ESA and NASA telescopes tell the story of the Orion Nebula

(ORDO NEWS) — The Orion Nebula can be seen in the new image, which combines previously released data from three telescopes.

The constellation of Orion, where this nebula is located, was named after a mighty hunter from Greek mythology who died from a scorpion sting.

But the history of the dusty region captured in the image, according to NASA, is no less dramatic.

The constellation of Orion is like a hunter raising his club and shield at an invisible target.

The line of three stars is known as Orion’s belt, and the area shown in the photo is located in Orion’s sword, which is perpendicular to the belt.

The two huge caverns that rise above the cloud were created by giant stars (not visible in this image) that can emit a million times more light than our Sun.

Their radiation splits the dust particles, creating a pair of cavities. Most of the remaining dust is blown away by winds from the stars or in supernova explosions.

Blue light in these areas indicates warm dust.

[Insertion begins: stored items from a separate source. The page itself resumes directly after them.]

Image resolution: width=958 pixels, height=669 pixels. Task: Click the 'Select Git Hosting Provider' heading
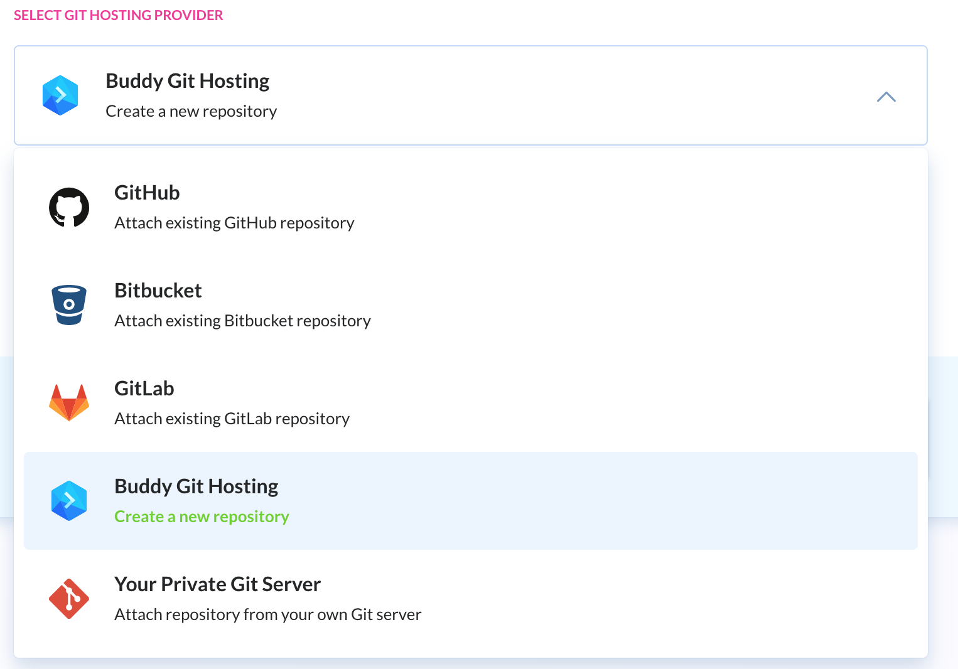point(118,15)
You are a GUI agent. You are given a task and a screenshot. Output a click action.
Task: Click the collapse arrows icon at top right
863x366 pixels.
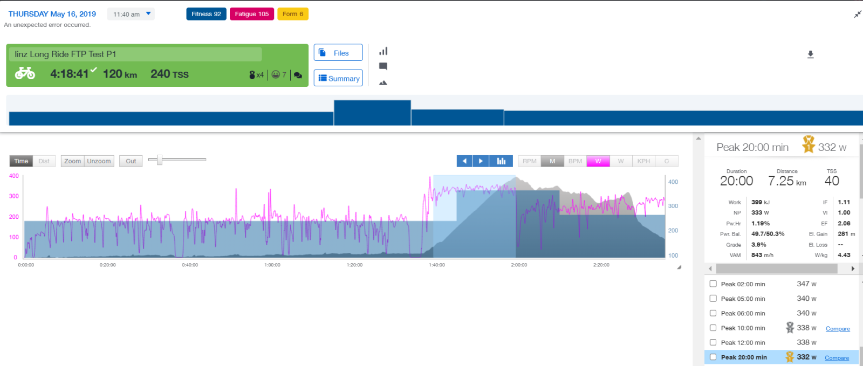857,15
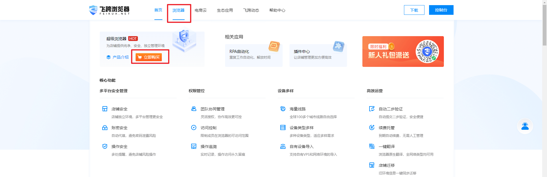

The infrared observations were provided by NASA’s Spitzer and WISE space telescopes.

Along the edges of the two caves, the dust, which appears green in the image, is slightly cooler.

The red color indicates cold dust, the temperature of which reaches approximately -260 degrees Celsius. These data were obtained thanks to the Herschel Space Telescope of the ESA Observatory.

Between the two hollow regions are orange filaments where dust accumulates and forms new stars. Over time, these filaments can give rise to new giant stars that will reshape the region again.